È scritto nei profeti: “Saranno tutti istruiti da Dio”.
Chiunque ha udito il Padre e ha imparato da lui, viene a me.
Perché nessuno ha visto il Padre, se non colui che è da Dio; egli ha visto il Padre.
In verità, in verità vi dico: chi crede in me ha vita eterna. Io sono il pane della vita.
I vostri padri mangiarono la manna nel deserto e morirono.
Questo è il pane che discende dal cielo, affinché chi ne mangia non muoia.
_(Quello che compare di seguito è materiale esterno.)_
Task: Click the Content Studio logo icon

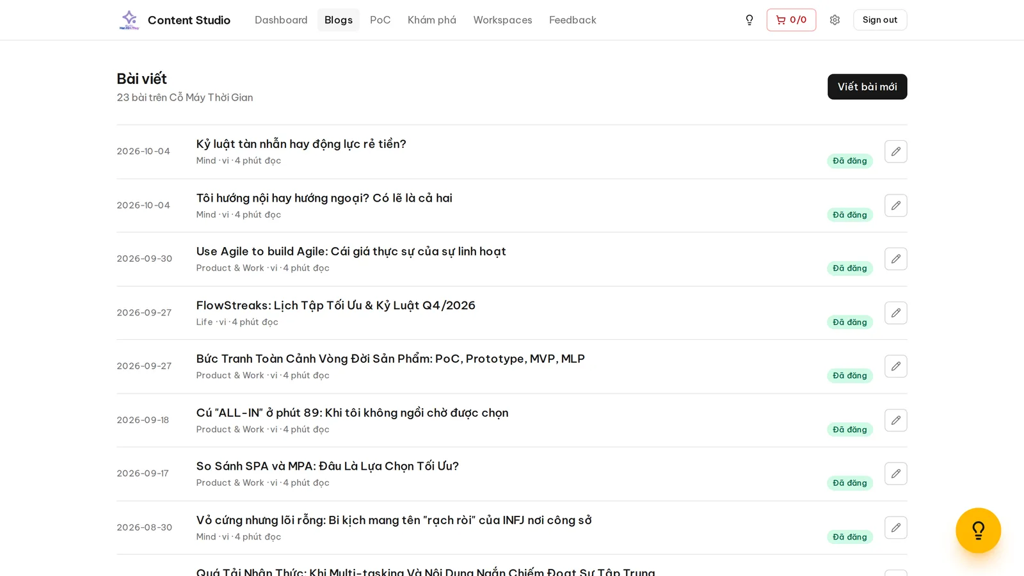Action: pos(129,20)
Io sono il pane vivente, che è disceso dal cielo; se uno mangia di questo pane vivrà in eterno; e il pane che io darò per la vita del mondo è la mia carne».
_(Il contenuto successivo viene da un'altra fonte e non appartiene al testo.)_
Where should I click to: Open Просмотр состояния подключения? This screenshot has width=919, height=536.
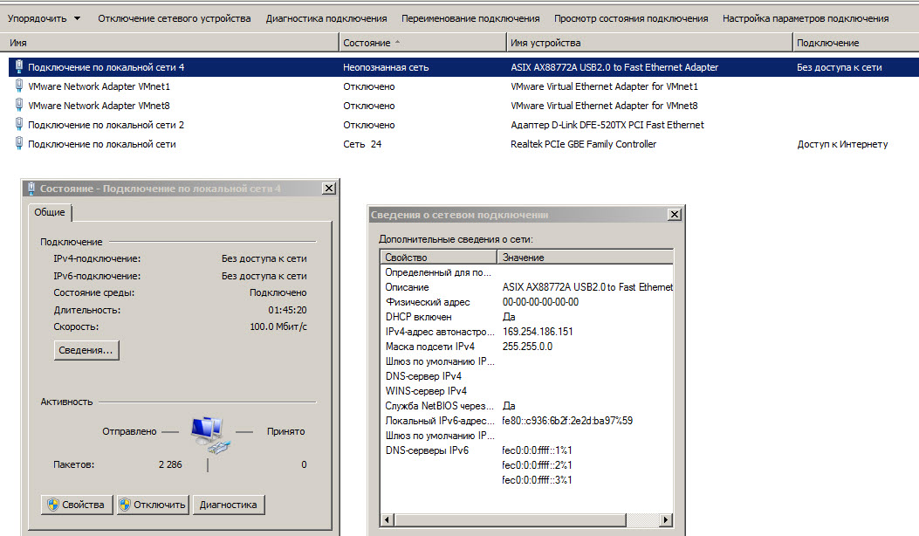(630, 18)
I Giudei dunque discutevano tra di loro, dicendo: «Come può costui darci da mangiare la sua carne?» Perciò Gesù disse loro: «In verità, in verità vi dico che se non mangiate la carne del Figlio dell’uomo e non bevete il suo sangue, non avete vita in voi.
Chi mangia la mia carne e beve il mio sangue ha vita eterna; e io lo risusciterò nell’ultimo giorno.
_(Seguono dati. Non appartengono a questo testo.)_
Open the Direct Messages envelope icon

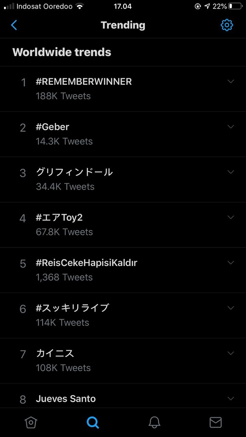215,422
Perché la mia carne è vero cibo e il mio sangue è vera bevanda.
Chi mangia la mia carne e beve il mio sangue dimora in me, e io in lui.
Come il Padre vivente mi ha mandato e io vivo a motivo del Padre, così chi mi mangia vivrà anch’egli a motivo di me.
Questo è il pane che è disceso dal cielo; non come quello che i padri mangiarono e morirono; chi mangia di questo pane vivrà in eterno».
Queste cose disse Gesù, insegnando nella sinagoga di Capernaum.
— (Giovanni 6:41-59 – La Bibbia)   Gesù si era presentato come qualcuno che è “disceso dal cielo”.
Per gli interlocutori di Gesù in quella sinagoga di Capernaum era evidente che Gesù, con quell’espressione, stava indicando un’origine divina che andava oltre la nascita comune a tutti gli uomini.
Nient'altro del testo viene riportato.